**EXERCISE AIM:** From the records that follow, copy every line that contains the word "Sort".

**DATA EXCERPTS:**
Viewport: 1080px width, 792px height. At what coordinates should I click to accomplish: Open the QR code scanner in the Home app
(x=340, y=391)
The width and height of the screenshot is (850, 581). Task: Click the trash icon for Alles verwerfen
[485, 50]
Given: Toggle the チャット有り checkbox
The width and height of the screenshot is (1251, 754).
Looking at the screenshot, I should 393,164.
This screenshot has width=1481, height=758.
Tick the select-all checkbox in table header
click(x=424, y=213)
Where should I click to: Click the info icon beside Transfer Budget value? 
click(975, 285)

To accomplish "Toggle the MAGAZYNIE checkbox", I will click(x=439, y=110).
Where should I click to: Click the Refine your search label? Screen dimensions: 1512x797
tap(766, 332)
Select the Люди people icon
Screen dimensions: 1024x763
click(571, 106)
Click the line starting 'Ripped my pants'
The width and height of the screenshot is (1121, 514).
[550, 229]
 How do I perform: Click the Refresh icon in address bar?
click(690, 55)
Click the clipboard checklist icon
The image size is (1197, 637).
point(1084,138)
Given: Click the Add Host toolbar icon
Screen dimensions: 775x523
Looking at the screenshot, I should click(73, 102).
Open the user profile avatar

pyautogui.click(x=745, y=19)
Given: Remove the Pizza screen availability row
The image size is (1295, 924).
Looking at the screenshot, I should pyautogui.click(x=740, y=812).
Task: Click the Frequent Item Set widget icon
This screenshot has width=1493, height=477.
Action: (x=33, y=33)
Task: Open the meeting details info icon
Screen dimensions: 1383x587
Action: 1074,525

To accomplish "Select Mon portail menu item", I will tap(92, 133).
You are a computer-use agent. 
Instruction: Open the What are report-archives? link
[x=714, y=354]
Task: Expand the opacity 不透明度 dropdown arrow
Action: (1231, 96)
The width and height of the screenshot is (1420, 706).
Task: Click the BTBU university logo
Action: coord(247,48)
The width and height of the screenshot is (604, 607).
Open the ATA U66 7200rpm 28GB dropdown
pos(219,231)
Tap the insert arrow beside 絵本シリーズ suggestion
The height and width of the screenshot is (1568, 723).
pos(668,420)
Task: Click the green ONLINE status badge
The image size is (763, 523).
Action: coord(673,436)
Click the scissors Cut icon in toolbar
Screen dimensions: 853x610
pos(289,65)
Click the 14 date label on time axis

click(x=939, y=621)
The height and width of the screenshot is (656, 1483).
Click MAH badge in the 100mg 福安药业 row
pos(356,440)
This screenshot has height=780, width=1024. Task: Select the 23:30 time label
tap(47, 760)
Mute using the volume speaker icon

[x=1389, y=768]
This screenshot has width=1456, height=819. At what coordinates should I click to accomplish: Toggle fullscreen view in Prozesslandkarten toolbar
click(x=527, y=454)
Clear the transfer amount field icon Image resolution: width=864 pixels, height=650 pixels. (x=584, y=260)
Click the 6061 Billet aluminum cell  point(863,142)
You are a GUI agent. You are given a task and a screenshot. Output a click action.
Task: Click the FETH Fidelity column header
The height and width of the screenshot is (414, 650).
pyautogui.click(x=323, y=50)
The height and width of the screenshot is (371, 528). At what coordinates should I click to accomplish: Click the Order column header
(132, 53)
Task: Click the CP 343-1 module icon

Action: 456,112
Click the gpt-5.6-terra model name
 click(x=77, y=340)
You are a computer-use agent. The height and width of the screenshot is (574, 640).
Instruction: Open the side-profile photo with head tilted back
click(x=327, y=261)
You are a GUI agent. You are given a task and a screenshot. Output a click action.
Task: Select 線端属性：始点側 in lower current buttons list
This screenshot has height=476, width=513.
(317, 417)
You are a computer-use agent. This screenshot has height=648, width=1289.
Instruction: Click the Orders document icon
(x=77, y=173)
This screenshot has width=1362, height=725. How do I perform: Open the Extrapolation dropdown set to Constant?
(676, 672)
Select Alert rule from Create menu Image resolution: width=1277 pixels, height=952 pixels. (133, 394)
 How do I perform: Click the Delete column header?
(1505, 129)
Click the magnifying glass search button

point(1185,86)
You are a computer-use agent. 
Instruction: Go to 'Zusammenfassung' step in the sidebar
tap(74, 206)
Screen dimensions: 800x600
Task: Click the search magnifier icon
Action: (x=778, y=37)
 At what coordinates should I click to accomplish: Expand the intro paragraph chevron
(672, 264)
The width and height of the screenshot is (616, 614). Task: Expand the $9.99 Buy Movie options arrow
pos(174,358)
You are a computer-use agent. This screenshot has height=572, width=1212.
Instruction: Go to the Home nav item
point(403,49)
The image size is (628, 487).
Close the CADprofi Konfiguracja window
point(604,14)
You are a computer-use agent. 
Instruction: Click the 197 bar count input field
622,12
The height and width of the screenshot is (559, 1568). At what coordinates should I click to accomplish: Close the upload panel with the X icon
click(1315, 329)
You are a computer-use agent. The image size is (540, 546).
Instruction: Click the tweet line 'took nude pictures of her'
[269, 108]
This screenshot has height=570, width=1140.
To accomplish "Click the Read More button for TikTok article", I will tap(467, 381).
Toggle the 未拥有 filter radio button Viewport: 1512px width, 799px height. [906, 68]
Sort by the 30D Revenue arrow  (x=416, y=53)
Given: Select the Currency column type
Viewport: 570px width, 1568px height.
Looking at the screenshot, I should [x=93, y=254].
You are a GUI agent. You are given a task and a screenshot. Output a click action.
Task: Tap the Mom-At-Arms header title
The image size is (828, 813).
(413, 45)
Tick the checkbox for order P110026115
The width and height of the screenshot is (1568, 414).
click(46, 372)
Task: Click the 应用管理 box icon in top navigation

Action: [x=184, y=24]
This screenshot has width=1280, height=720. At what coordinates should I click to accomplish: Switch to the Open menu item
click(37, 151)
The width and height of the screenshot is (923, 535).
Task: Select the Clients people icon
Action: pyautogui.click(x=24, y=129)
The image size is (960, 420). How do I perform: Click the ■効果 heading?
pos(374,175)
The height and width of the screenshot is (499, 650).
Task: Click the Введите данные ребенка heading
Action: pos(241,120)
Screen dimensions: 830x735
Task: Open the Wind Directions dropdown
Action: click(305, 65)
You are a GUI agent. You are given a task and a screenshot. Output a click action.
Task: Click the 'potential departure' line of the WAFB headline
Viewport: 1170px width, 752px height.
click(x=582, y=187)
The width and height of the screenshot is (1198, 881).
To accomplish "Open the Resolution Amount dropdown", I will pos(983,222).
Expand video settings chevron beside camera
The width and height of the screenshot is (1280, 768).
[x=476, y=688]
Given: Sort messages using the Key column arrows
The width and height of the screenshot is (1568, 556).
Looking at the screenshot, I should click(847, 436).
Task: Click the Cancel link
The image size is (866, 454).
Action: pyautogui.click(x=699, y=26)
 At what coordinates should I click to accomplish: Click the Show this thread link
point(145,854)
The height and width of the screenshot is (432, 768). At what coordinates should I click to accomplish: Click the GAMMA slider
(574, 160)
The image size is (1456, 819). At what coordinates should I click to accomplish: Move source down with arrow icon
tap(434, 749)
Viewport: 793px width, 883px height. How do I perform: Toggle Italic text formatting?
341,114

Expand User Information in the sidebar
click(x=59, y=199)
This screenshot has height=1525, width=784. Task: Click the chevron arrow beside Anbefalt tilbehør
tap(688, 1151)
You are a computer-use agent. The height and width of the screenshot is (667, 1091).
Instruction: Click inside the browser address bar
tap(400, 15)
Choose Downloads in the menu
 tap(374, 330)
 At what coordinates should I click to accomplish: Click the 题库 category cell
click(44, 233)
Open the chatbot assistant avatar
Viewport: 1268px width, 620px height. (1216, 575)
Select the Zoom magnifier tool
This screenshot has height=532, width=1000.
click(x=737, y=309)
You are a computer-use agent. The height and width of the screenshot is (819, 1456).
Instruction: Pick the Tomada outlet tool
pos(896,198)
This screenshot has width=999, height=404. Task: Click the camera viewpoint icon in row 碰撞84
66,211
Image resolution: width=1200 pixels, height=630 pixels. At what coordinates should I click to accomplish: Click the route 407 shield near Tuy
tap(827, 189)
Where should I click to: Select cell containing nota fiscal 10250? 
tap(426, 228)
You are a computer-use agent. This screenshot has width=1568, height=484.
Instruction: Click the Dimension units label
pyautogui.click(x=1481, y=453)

**OUTPUT FOR THIS EXERCISE:**
Sort by the 30D Revenue arrow  (x=416, y=53)
Given: Sort messages using the Key column arrows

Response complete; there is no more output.